Chesser et al. [10] reported on 8 patients with head-splitting fractures; five were diagnosed at presentation and treated with minimal fixation (3 cases), primary hemiarthroplasty (1 case), and closed reduction (1 case). In three cases, the injury was initially unrecognized; two developed a painless bony ankyloses and one was scheduled for hemiarthroplasty. At the latest follow-up (minimum of two years), all ORIF patients had no signs of AVN of the humeral head. Gavaskar and Tummala [11] reported the largest study so far including 15 patients <55 years old treated with locking plate fixation. Five fractures were classified as simple (isolated head-splitting fractures) and 11 as complex (associated tuberosity fractures). None of the patients with simple fracture developed AVN; a nonunion rate of 20% and AVN rate of 40% in complex fractures indicated the inherent severity of these injuries. The mean Constant (66.5) and DASH score (21) showed significantly better outcomes in simple fractures. Greiwe et al. [12] reported the outcome of primary hemiarthroplasty in 8 head-splitting fractures in contrast to 22 patients with complex 3- and 4-part fractures. Head-split fractures demonstrated improved range of motion (mean 138°), complication rate (12.5%), and revision rate (0) compared with standard fractures at an average of 3.6 years postoperatively. Finally, primary reverse shoulder arthroplasty for isolated head-splitting fractures or split fractures with long segment diaphyseal extension is another treatment option in older patients (>65 years old) as indicated by two recent reports describing mixed population of complex fractures of the proximal humerus [13, 14].

4. Conclusion

In our case, the mechanism of injury was direct open trauma not previously reported.

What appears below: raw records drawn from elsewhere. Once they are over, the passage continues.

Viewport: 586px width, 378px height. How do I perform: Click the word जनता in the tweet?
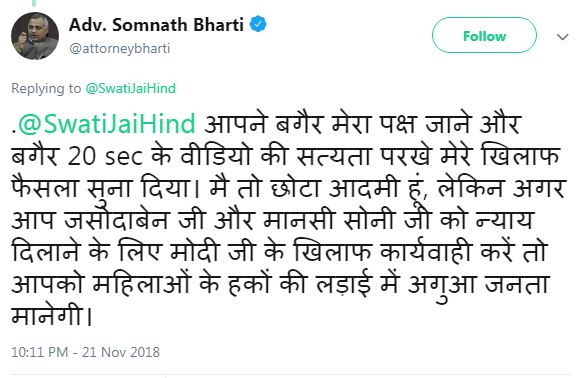[518, 285]
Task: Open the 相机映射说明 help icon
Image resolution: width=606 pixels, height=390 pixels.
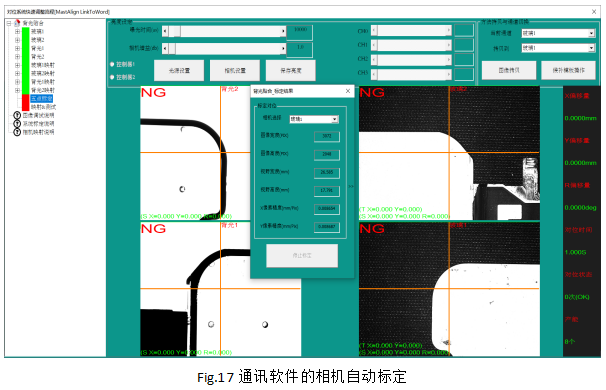Action: point(17,132)
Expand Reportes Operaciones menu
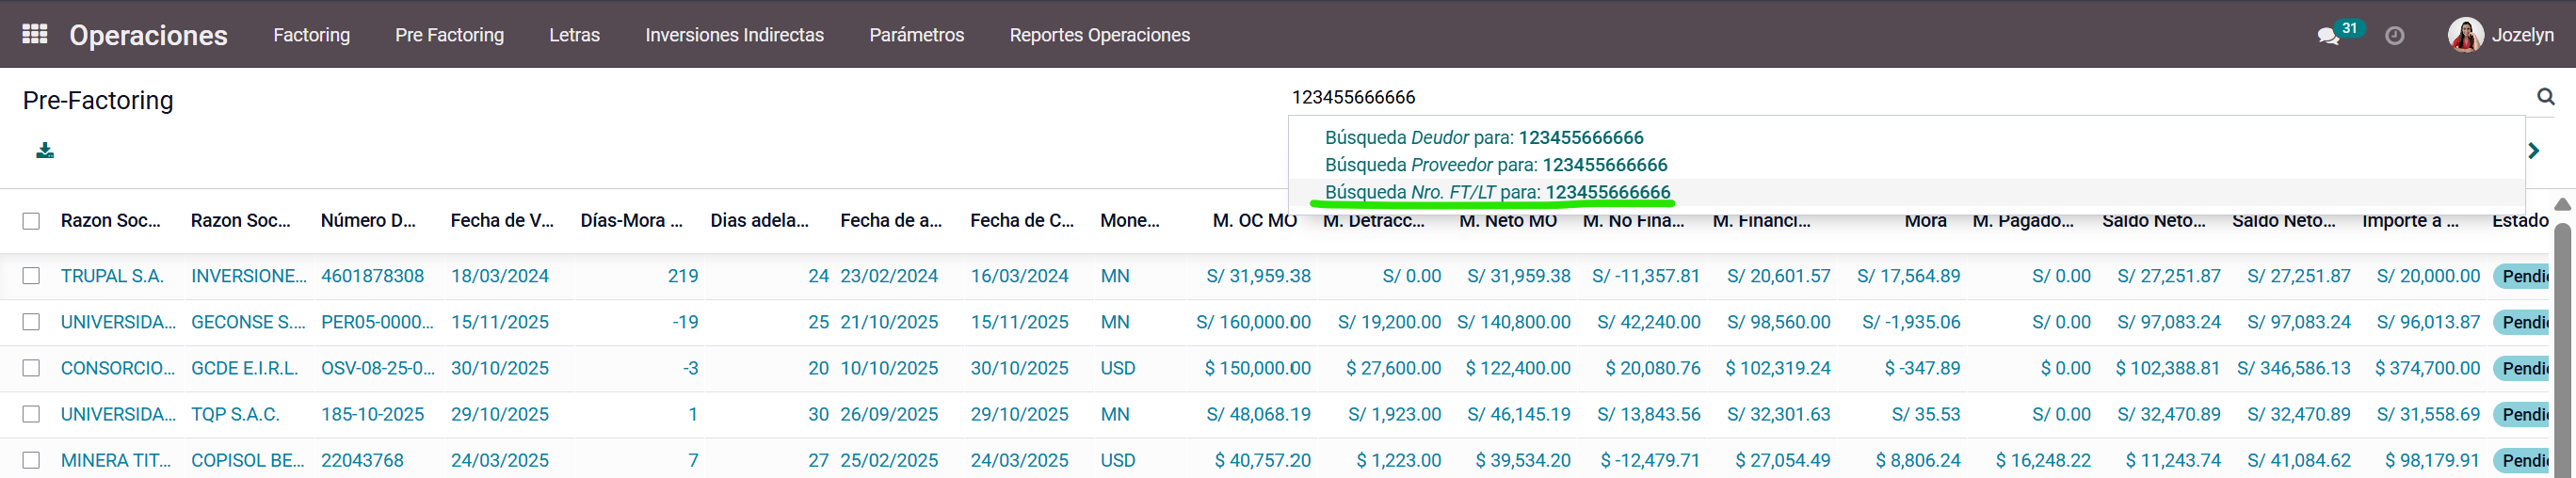Image resolution: width=2576 pixels, height=478 pixels. [1099, 35]
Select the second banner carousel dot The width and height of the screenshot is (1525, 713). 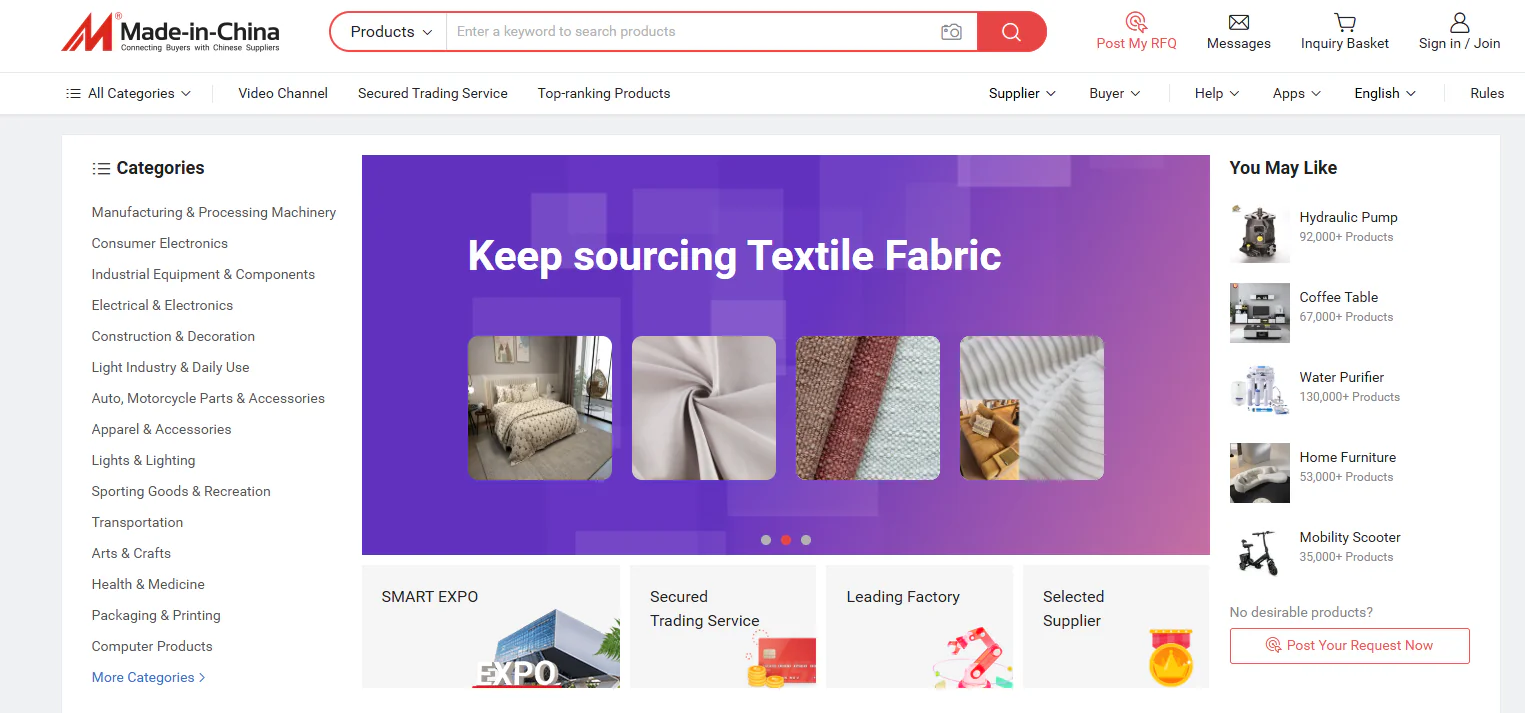pyautogui.click(x=786, y=540)
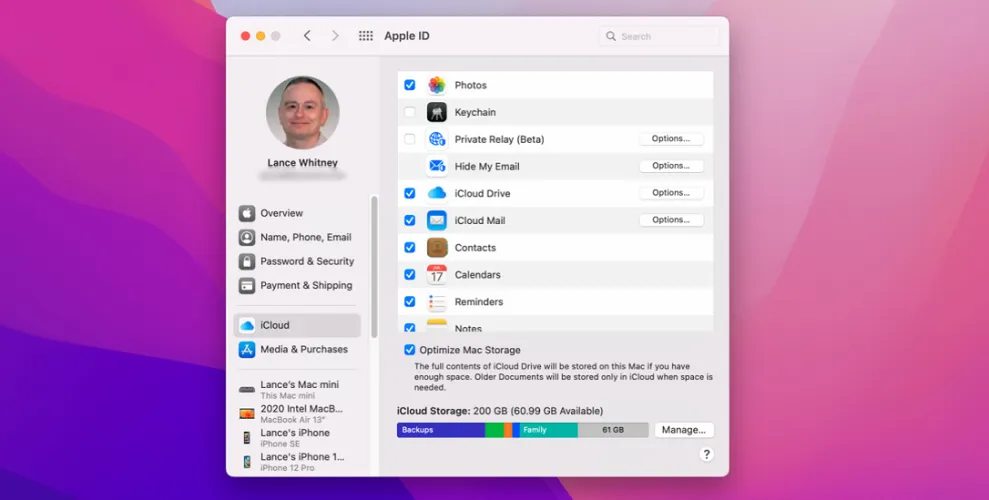The height and width of the screenshot is (500, 989).
Task: Select Media & Purchases in sidebar
Action: pos(303,349)
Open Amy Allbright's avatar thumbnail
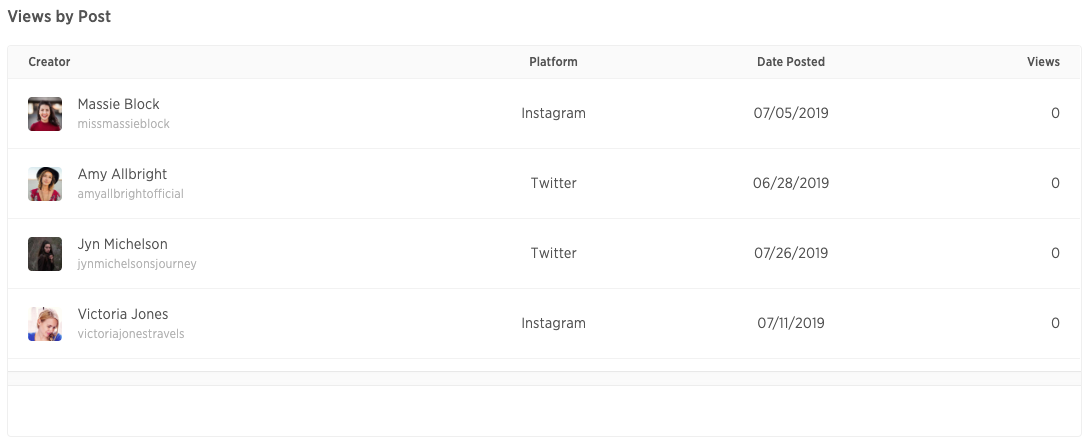 pyautogui.click(x=45, y=184)
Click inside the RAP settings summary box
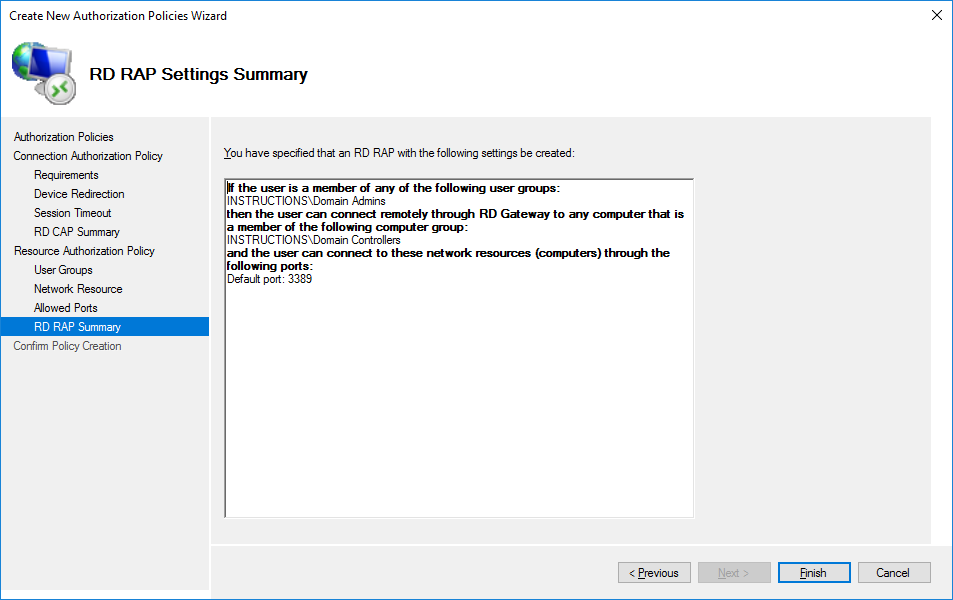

A head preserving treatment was considered within few hours of the injury. The humeral head was reduced and fixed with minimal internal fixation and soft tissue handling paying attention to avoiding excessive soft tissue stripping. Clinical and radiological healing was uncomplicated. Final outcome was poor due to axillary nerve apraxia but the patient refused any further intervention. There is little advice about the optimal treatment of splitting fractures of the humeral head in the literature. Internal fixation is mandatory for younger patients but the results are worse in more complex fracture patterns, including fractures of tuberosities. Hemiarthroplasty or reverse arthroplasty can be used in older, low demanded patients.

Written informed consent was obtained from the patient for publication of this case report and any accompanying images.


Konstantinos Pantazis, Ilias Iliopoulos, Ioannis Seferlis, and Zinon Kokkalis are coauthors.

Competing Interests

The authors declare that they have no competing interests.